It is hard for us to imagine their trials and tribulations. We who can fly around the world or send a man to the moon have no real conception of life aboard the sailing ships of yore. Many of us have only seen on television the persecution some of them were escaping. Their clothes, their language would all seem strange to us today.
Yet people themselves do not change much over the centuries. For all of us a celebration means food and laughter and good company, whether it's in Washington or Connecticut or somewhere in between. It is interesting too to think that the reasons for celebration are the same from one continent to another. Wherever we are we celebrate weddings and christenings and, of course, the harvest. For without it, even those without religious believe know their tables would be empty.
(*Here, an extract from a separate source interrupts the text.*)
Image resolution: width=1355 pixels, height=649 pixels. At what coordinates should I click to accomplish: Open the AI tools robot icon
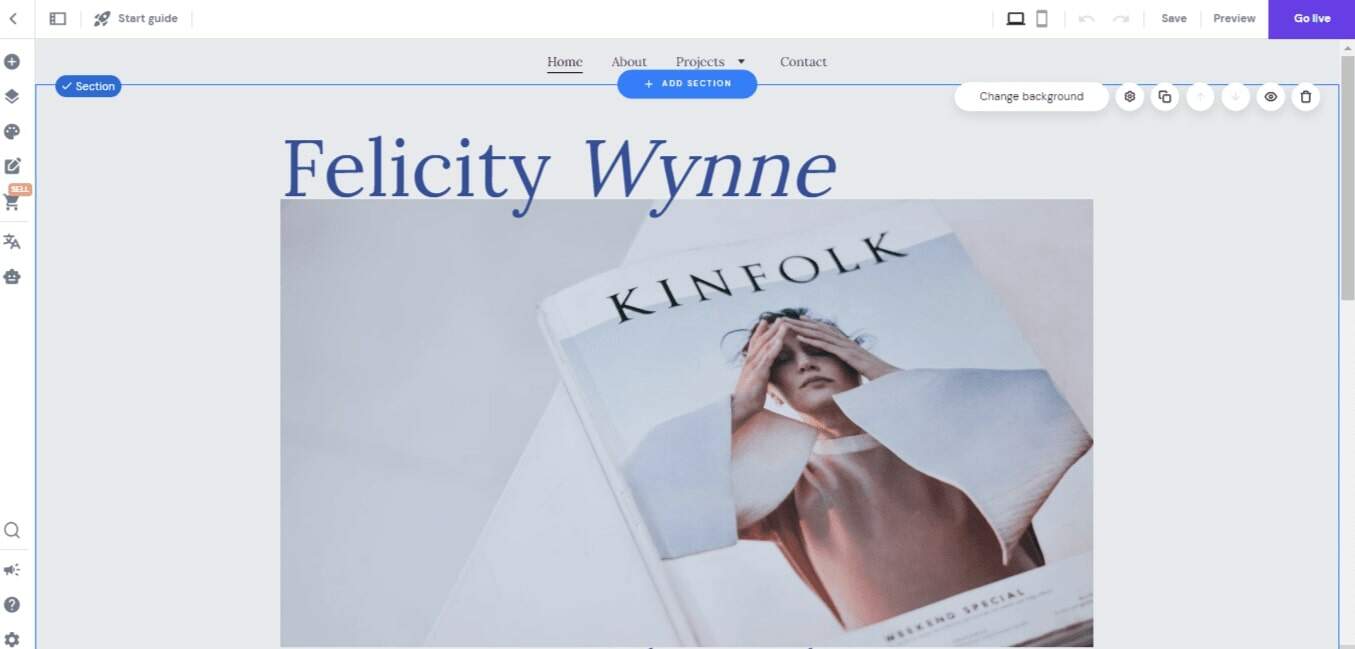pyautogui.click(x=12, y=277)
In his 1789 Thanksgiving Day Proclamation, President Washington beseeched the almighty God, asking that “he [God] pardon our national and other transgressions; – to enable us all, whether in publick or private stations, to perform our several and relative duties properly and punctually…” he also asked that he “…grant unto all mankind such a degree of temporal prosperity as he alone knows to be best.”
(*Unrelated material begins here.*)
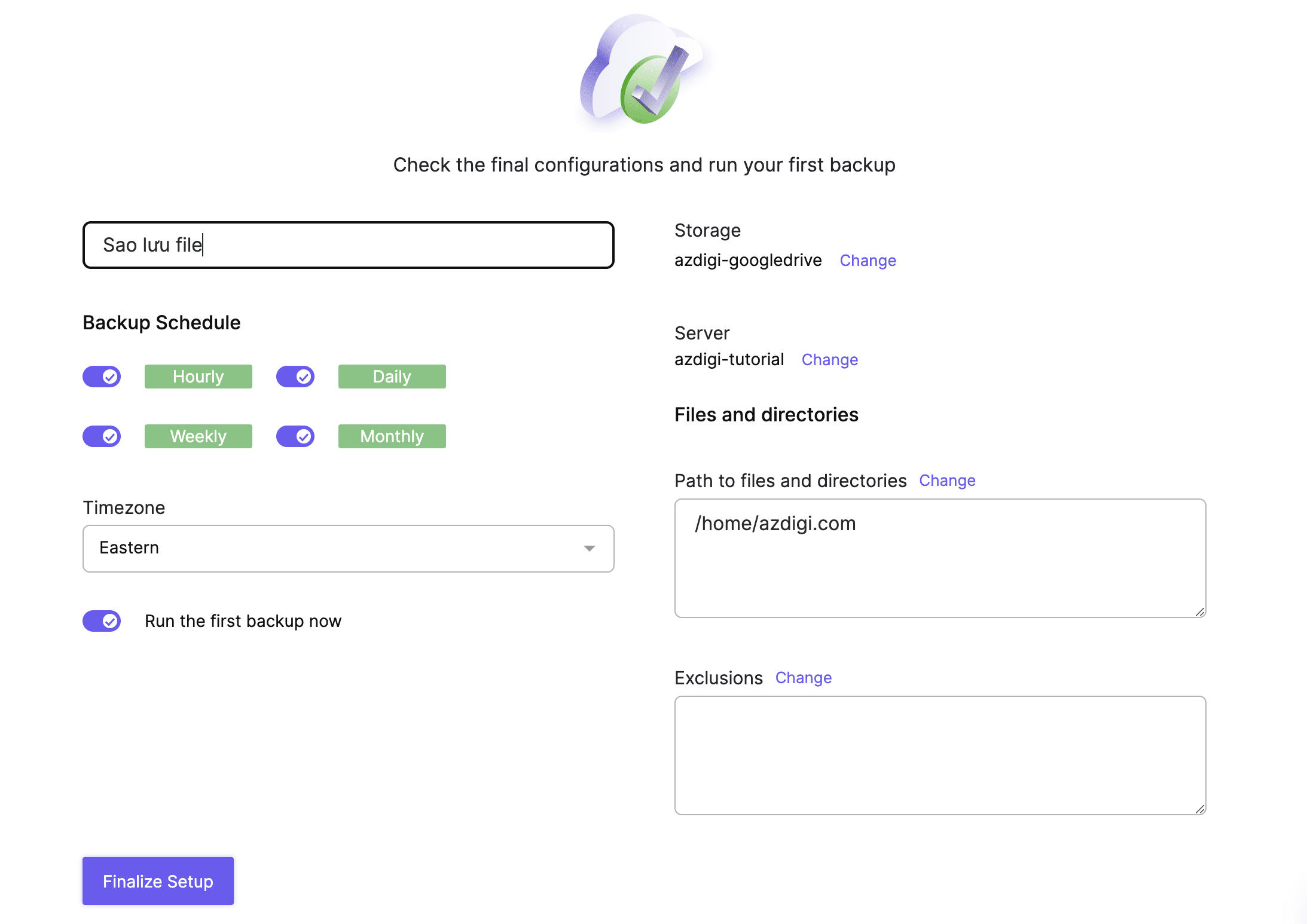The width and height of the screenshot is (1307, 924).
Task: Grab the path textarea resize handle
Action: point(1200,611)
Strange isn't it? To hear a politician asking the Lord to forgive us and our country for doing something wrong and then saying that we only deserve what he [God] feels we deserve.
I have from time to time found myself in situations in which I thought my life was forfeit. It was only then that I made the promise that for I to live I would be “Thankful for everyday” – Unfortunately since those times that has not always been the case. I too have often fallen into the trap of thinking about the things that I don't have, instead of the things that I do have.
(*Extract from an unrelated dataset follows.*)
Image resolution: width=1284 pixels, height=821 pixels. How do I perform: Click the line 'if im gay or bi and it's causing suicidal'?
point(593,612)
There is a poem, which begins with the words,
“What is this life if full of care.
We have not time to stop and stare.”
It goes on to say that our life is poorer if we do not have time to see the squirrels in the grass and the stars in the sky. It is a poem about appreciation and so too is Thanksgiving.
As our ancestors were, we too are thankful for food and freedom. We should, though, also be thankful for the gift of appreciation itself.
As we sit down this Thanksgiving Day, surrounded by family and friends, let us try to remember to not only be thankful for the present, but mindful of the past.
I know I will.
Warm regards,
jim®
Thank you Leland, I appreciate the comments.
Very nice.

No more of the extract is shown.